>> begin DOCUMENT SEGMENT

From: captyng@vtx.ch (Gerard Captijn)
Date: Wed, 03 Jul 1996 08:57:55 +0200

Last night I saw an old (1938) Warner movie: Robin Hood by Michael Curtiz
with Erroll Flynn and Olivia de Havilland. The movie was shot 60 years ago
in Technicolor and the colors were still  p e r f e c t.  Reds and blues
well saturated (King Lionhart and Robin Hoods costumes), the greens
(Sherwood forest) excellent and even the difficult skintones were very good.
Many films made 30 - 40 years later, including many series made for
television (Rick Hunter, Cousteau's movies, etc.), lost an important part of
their color content: desaturated colors, color casts, poor contrast, stained
highlights, transparent shadows, etc.

The difference between Technicolor and later color systems is that with
Technicolor the dyes are introduced in the film when development is finished
while in the other processes color is formed during (color)development via a
reaction between development fall-out products and coupling agents present
in each of the layers of the film. The Technicolor people have many
colorants to choose from (often very stable); color-coupler film
manufacturers can use only a limited selection of coupling products (often
not stable at all). Technicolor has good archival qualities, more recent
materials have not.

>> end DOCUMENT SEGMENT

DIRECTIVES:
A - In the post about Technicolor, at what point are the dyes put into the film in the Technicolor process?
B - Continue the post about Technicolor from its last sentence.
The items that come next are separate material and have nothing to do with the post about Technicolor.

>> begin EXCERPTED RECORDS

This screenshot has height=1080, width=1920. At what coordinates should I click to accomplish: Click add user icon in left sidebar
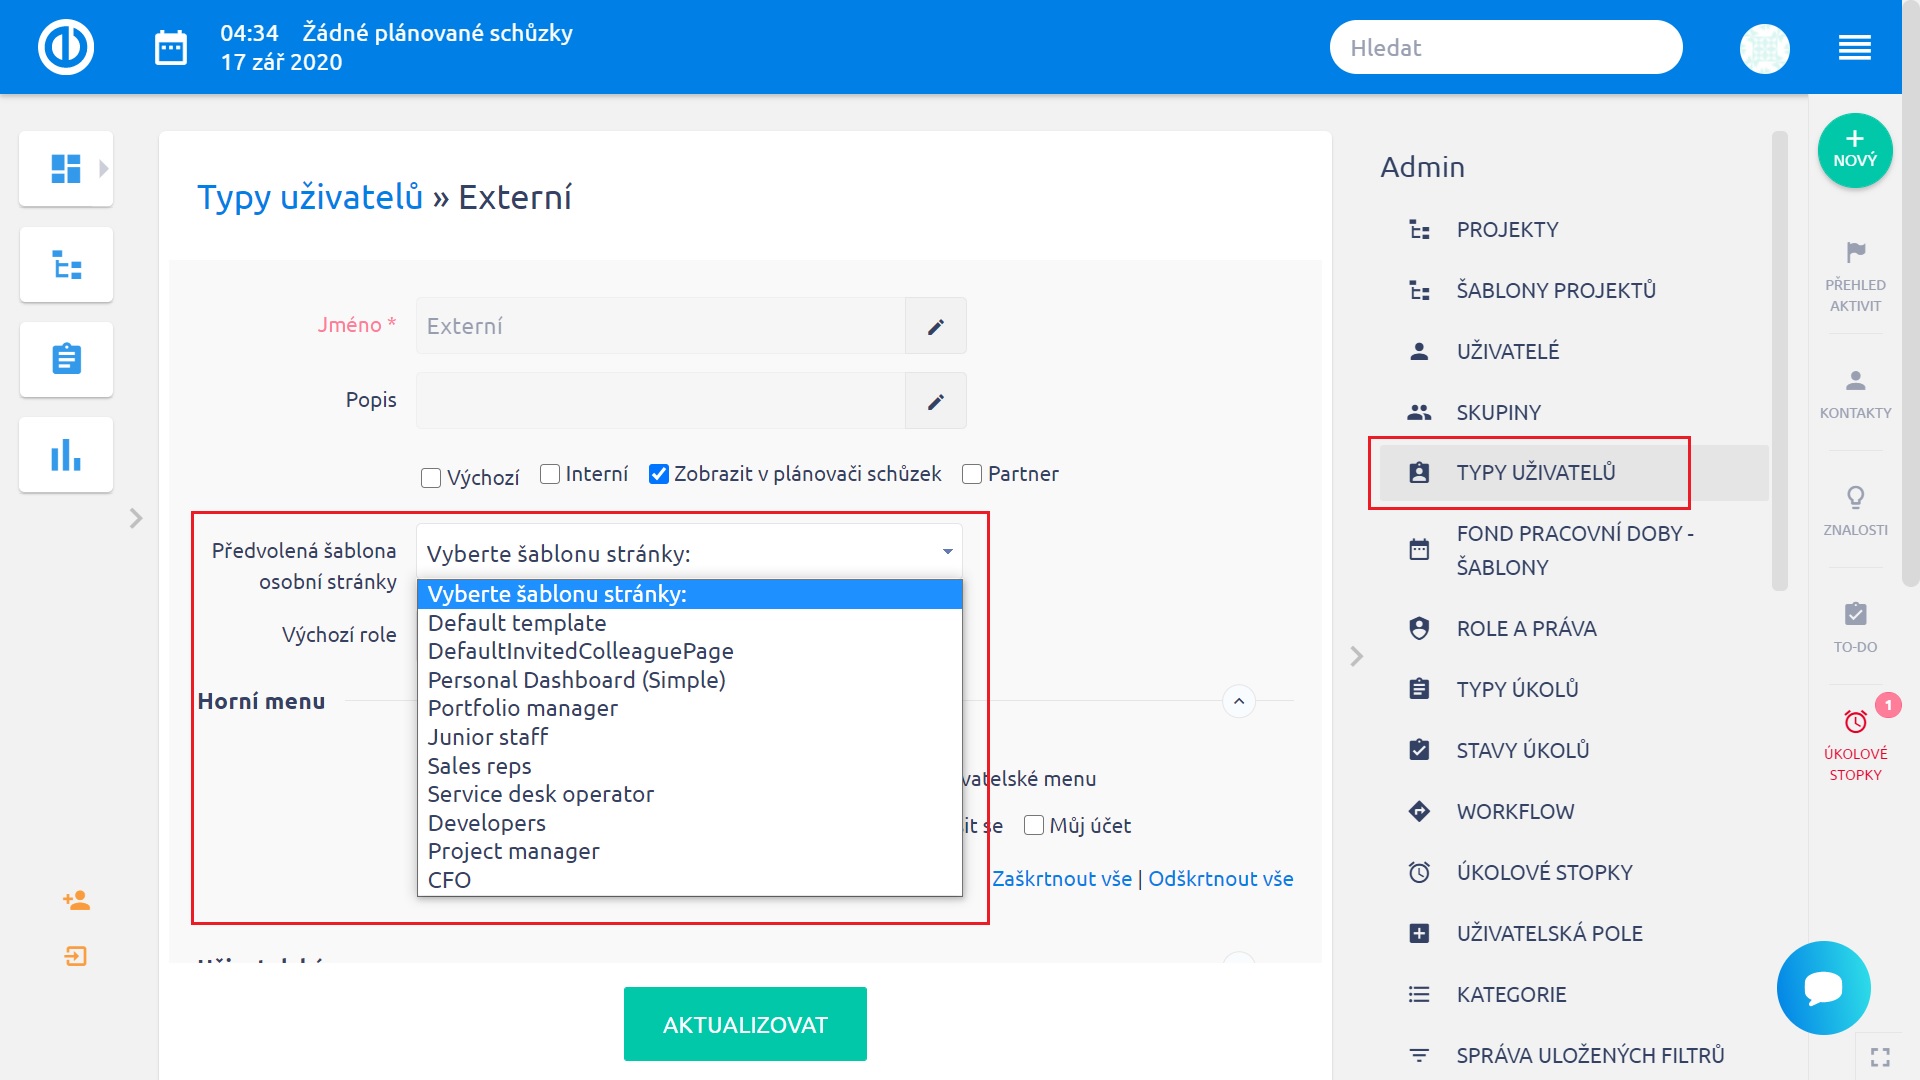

>> end EXCERPTED RECORDS
>> begin EXCERPTED RECORDS

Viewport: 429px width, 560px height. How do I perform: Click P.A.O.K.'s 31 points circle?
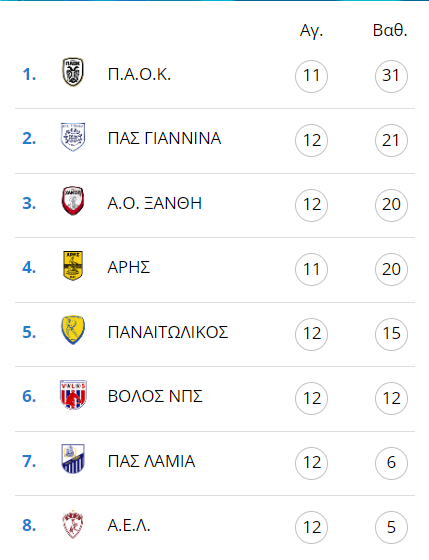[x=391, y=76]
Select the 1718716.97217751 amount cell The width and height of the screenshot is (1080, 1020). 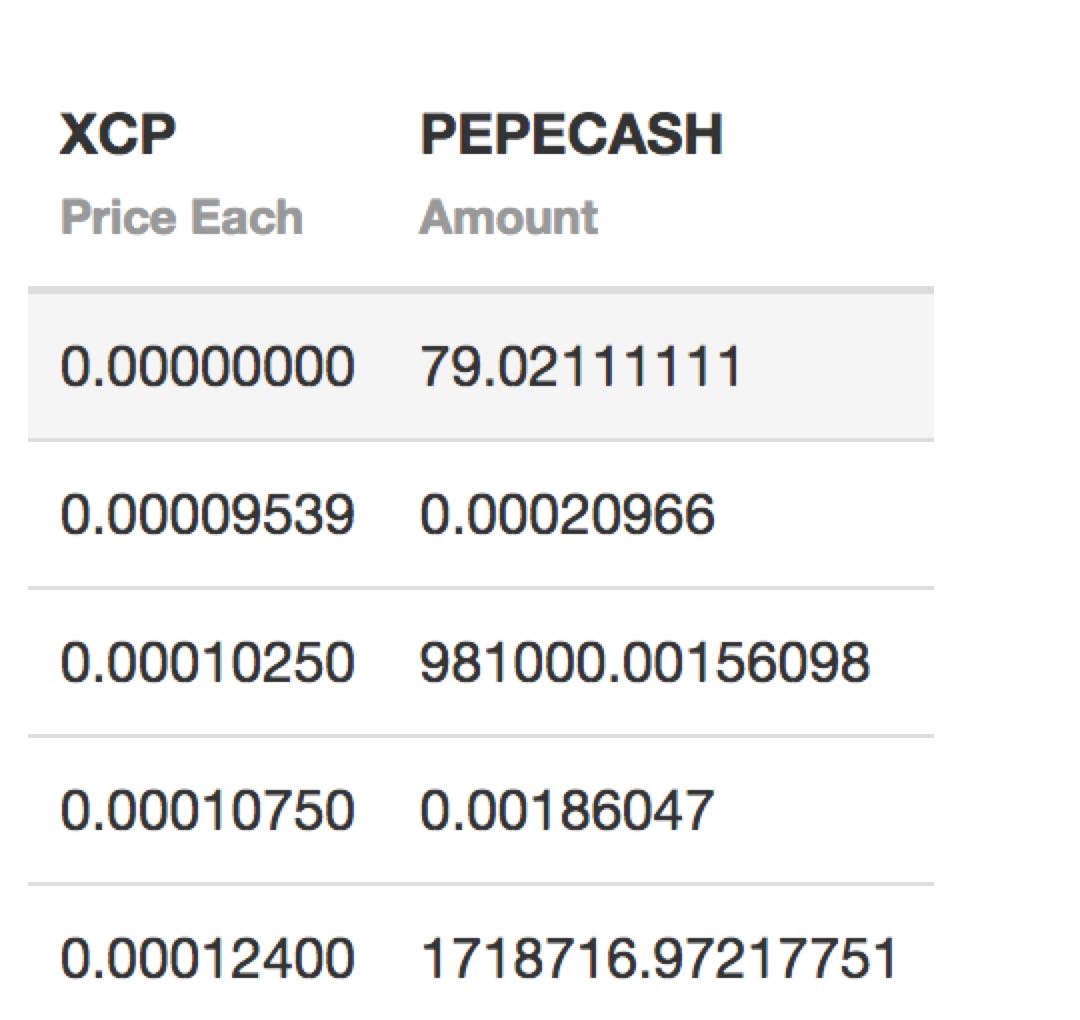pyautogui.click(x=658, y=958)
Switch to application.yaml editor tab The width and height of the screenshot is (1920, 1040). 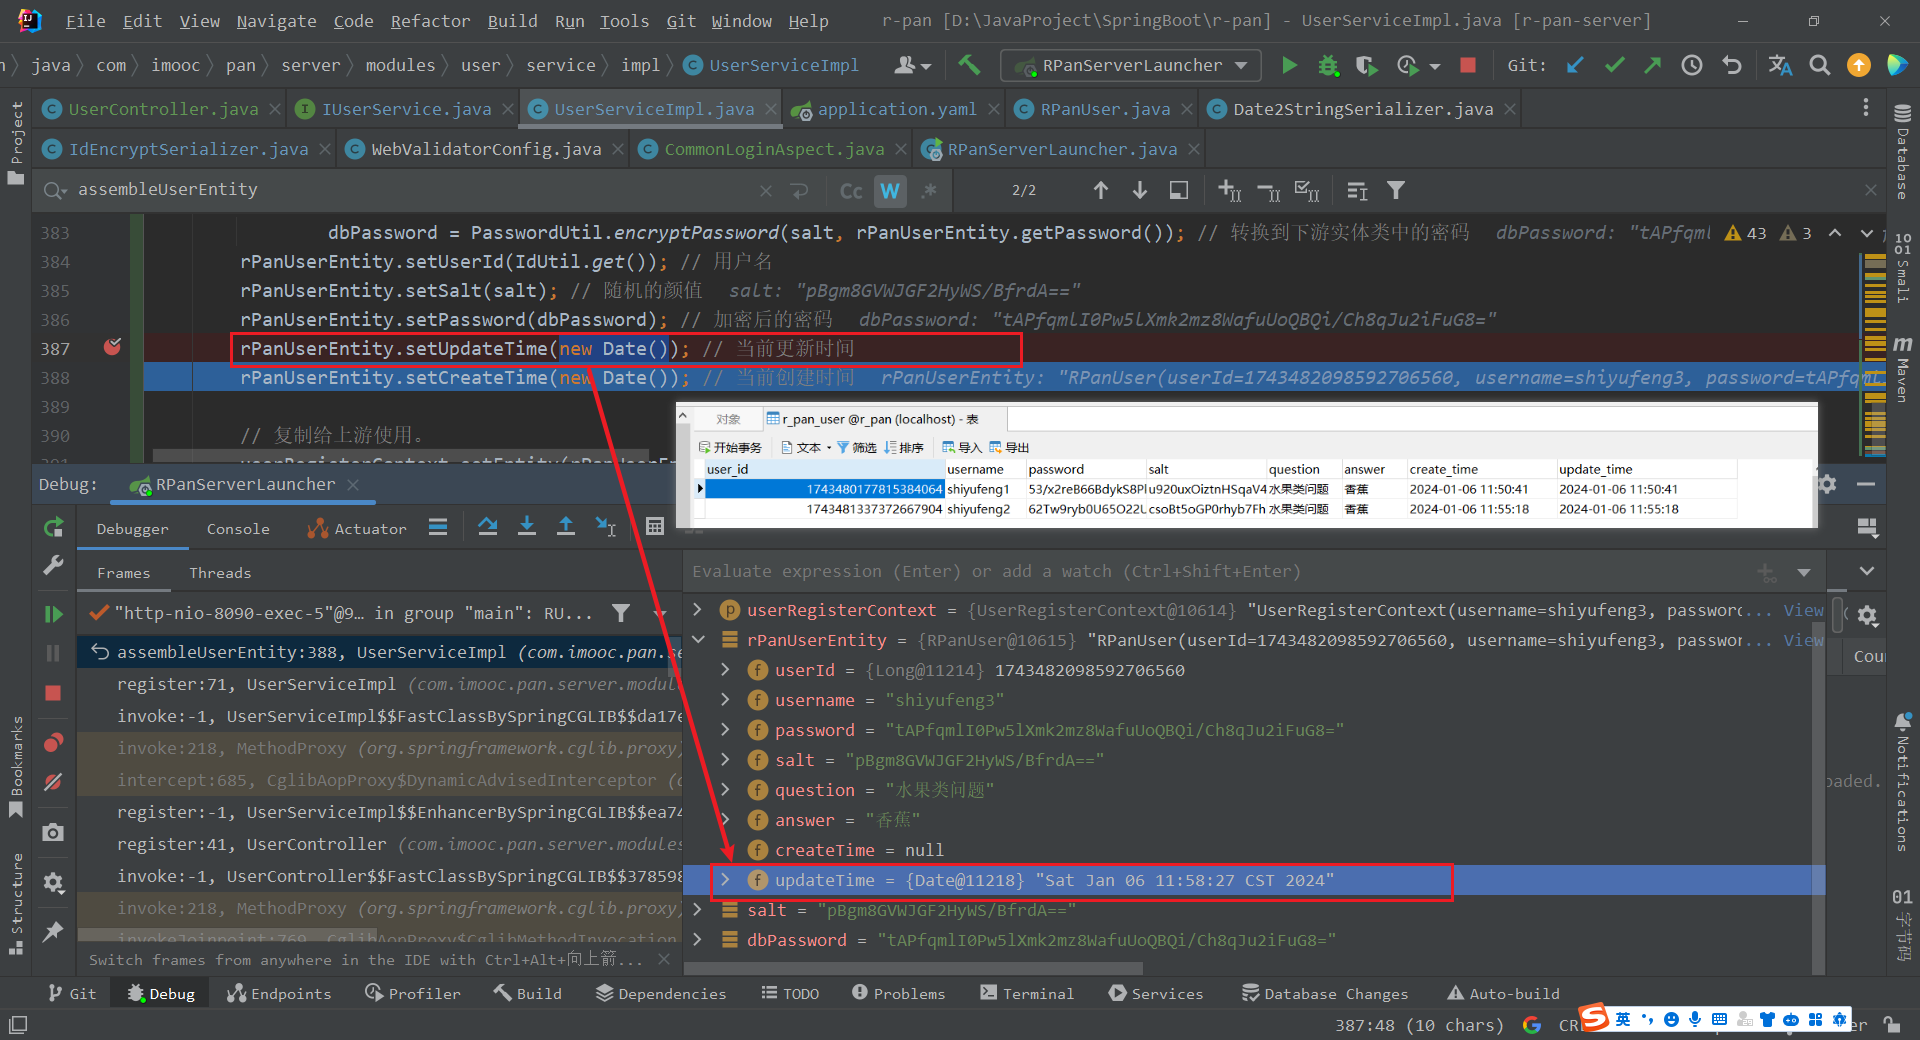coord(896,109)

>> end EXCERPTED RECORDS

RESPONSES:
A - After development is finished.

B -
Kodachrome works like Technicolor, E6 films use color couplers, like recent
movie materials. Although the best E6 materials (Ektachrome, Velvia) have
now color saturation and grain that is somewhat better than Kodachrome,
sharpness and color permanence of Kodachrome is such that, in my opinion, it
is still the best film for slides, if you don't project too often. I hope
that Kodak will continue to manufacture and develop Kodachrome for a long
time (at least until new digital media can record 20 million pixels on
24X36mm at reasonable cost).

I want my slides to be permanent like Technicolor, not like more recent
color print material. An added benefit is that the combination of Leica
lens- and Kodachrome image quality somehow is magic.
Gerard Captijn,
Geneva, Switzerland.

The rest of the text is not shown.